The biologic response modifier etanercept (10 to 25 mg sc biweekly) is a soluble tumor necrosis factor receptor that blocks the action of the proinflammatory cytokine tumor necrosis factor. The most common adverse effect is a reaction at the injection site. Long-term adverse effects (> 2 years) are unknown. Another biologic response modifier, leflunomide, is given in a loading dose of 100 mg/day po on days 1 to 3, followed by 20 mg/day, to inhibit de novo pyrimidine synthesis. The most common serious adverse effect is hepatic toxicity.
Gold compounds and penicillamine are older drugs that are used less frequently but can be considered for patients who cannot tolerate other drugs. Gold sodium thiomalate and gold thioglucose (aurothioglucose) are injectable (eg, intramuscularly); a test dose of 10 mg for the 1st week is followed by a 25-mg dose 1 week later. All subsequent IM doses of 25 to 50 mg are given weekly until a cumulative dose of 1 g is achieved and a therapeutic response or toxicity occurs. If a therapeutic response occurs, maintenance doses of 25 to 50 mg are continued weekly, then every 2 weeks, then every 3 weeks, then monthly. Monthly therapy should be continued indefinitely to prevent a recurrence.
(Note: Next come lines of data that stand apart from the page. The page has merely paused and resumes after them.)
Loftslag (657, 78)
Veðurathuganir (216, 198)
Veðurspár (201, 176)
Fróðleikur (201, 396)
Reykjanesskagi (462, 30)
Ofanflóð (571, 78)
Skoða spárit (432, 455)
Auranofin, an oral gold compound, may be less effective than the injectable forms; the usual dosage is 3 mg bid or 6 mg/day for 6 months. If no therapeutic response occurs, the dosage may be increased to 3 mg tid.
The most common adverse effects of gold therapy are pruritus, dermatitis, stomatitis, proteinuria, and pancytopenia. Pruritus often precedes diffuse dermatitis, which may cause exfoliation, and stomatitis. When pruritus or even minor dermatitis develops, gold therapy should be discontinued. If the dermatitis resolves, the drug may be restarted at a lower dose. Proteinuria, leukopenia, or thrombocytopenia requires permanent discontinuation of gold therapy. Oral gold therapy causes less mucocutaneous and renal toxicity but more diarrhea and gastrointestinal reactions.
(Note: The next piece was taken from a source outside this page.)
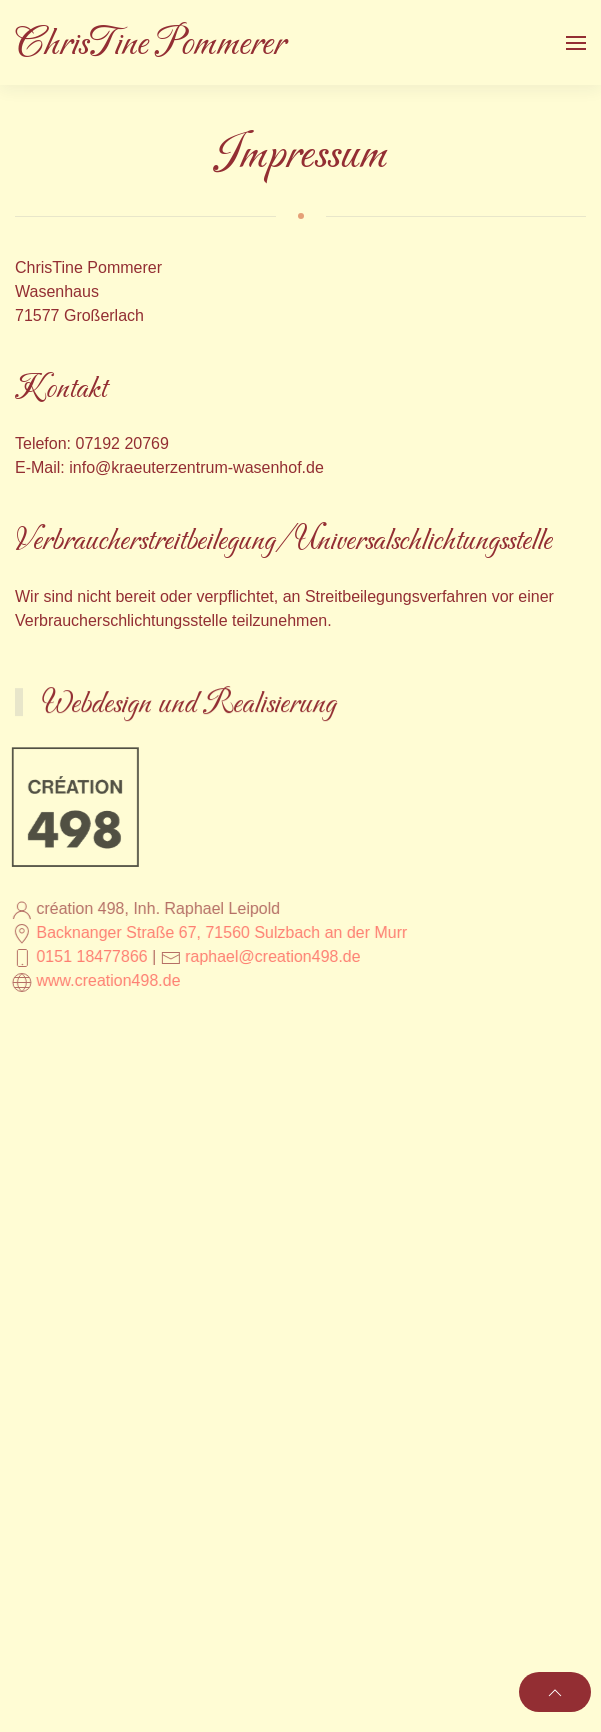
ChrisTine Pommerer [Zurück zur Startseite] (150, 44)
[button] (576, 42)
Penicillamine is started at 125 to 250 mg/day po, which is increased at 2- to 3-month intervals by 125- to 250-mg increments to a total of 750 mg/day. Penicillamine should be taken between meals because food decreases absorption. Adverse effects include dermatitis, proteinuria, dysgeusia, and thrombocytopenia; more severe adverse effects (eg, pemphigus, myasthenia gravis, a lupus-like syndrome, severe bone marrow suppression) have also been reported. Patients taking penicillamine must be monitored closely.
Azathioprine, cyclophosphamide, and cyclosporine can be used to treat refractory rheumatoid arthritis. For very advanced cases, a new treatment option consists of apheresis using a staphylococcus protein A immunoadsorption column.